Single by Tor Miller

from the album Headlights EP
- Released: February 2, 2015
- Length: 4:13
- Label: Glassnote
- Producer(s): Eliot James

= Midnight (Tor Miller song) =

"Midnight" is a song by the indie pop artist, Tor Miller, on his debut extended play, Headlights EP.

==Background and composition==
When asked about "Midnight", Miller said that, "When I wrote 'Midnight...I had just flown to London for a long period of recording. During that time I was getting very into all these biographies and autobiographies about the '70s punk scene... 'Midnight' was almost like a love note for the city and in a strange way an homage to a bygone era." This track is a gospel-like, piano-driven song that lyrically touches about Miller's hometown, New York City. The song starts acoustically with piano, played by Tor Miller himself, before it slowly builds with background guitar, group harmonies, percussion, a string section, and falsetto by Miller. "Midnight" clocks at 4 minutes 13 seconds.

==Reception==
The song has been positively by critics, with Zane Lowe of BBC Radio 1 announcing it to be the "Hottest Record In The World" for the week.

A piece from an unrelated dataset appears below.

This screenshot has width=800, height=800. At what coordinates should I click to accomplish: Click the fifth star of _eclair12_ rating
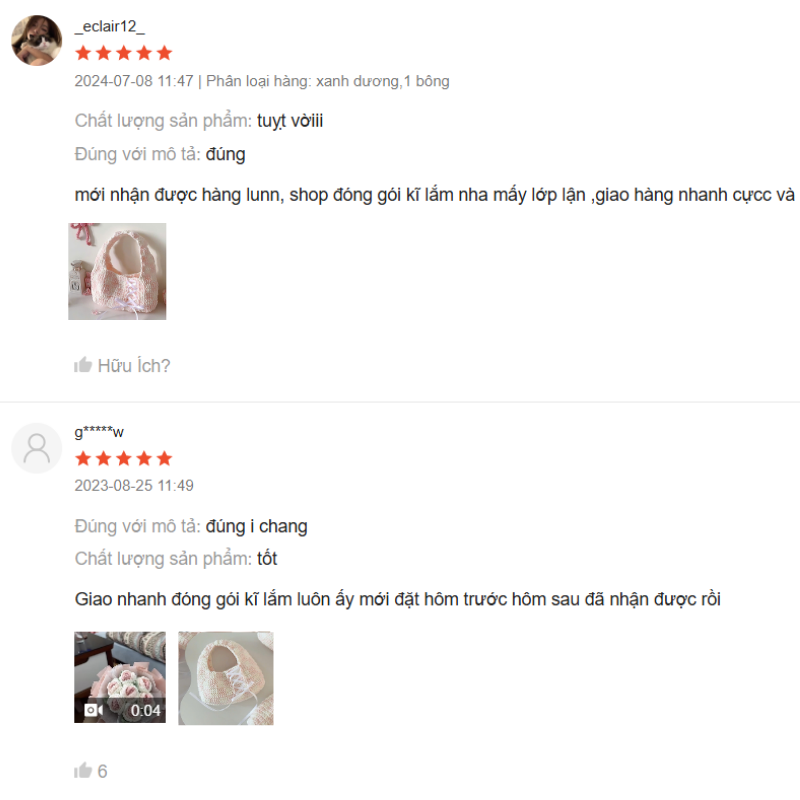click(x=164, y=53)
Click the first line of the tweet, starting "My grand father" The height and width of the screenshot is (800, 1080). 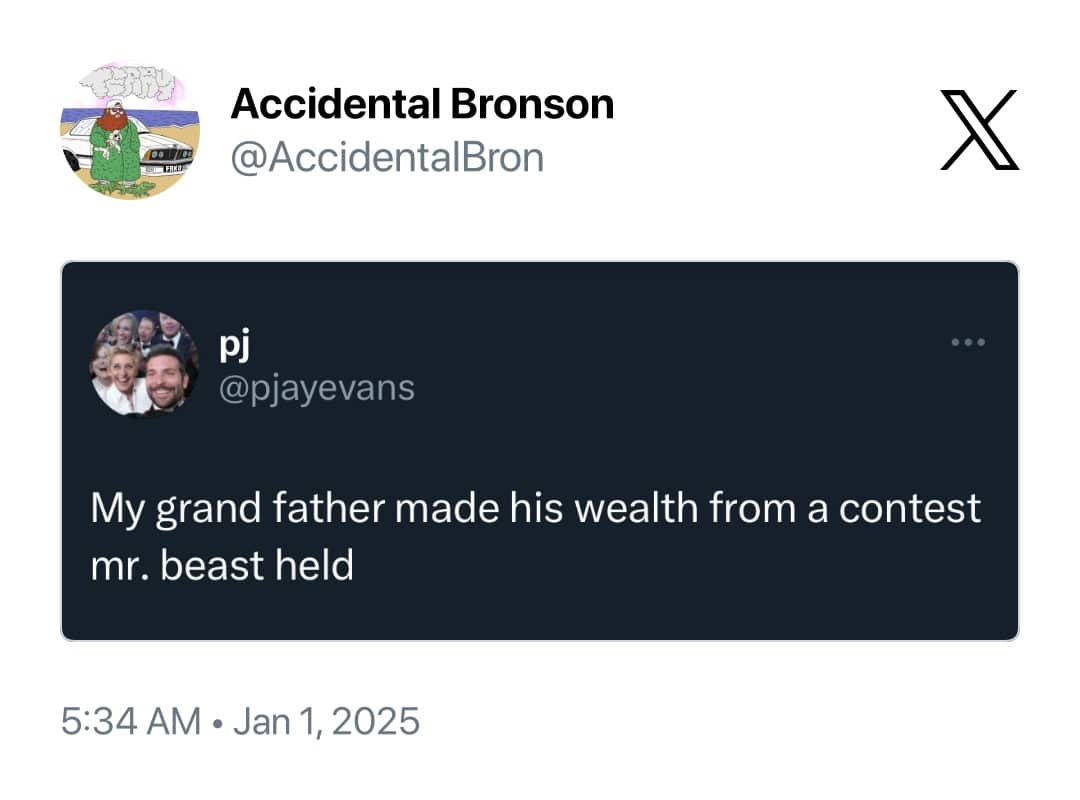[x=535, y=510]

Miller's husky, distinctive vocals is regarded as the highlight of the song, while the lyrics are also praise for its vivid and poetic description of the city.

==Music video==
The music video for "Midnight" premiered on 9 March 2015. It is a black-and-white video in which Miller, wearing a long coat and neck scarf, is seen walking through New York City, featuring its traffic jams, stores, and subway during a cold midnight.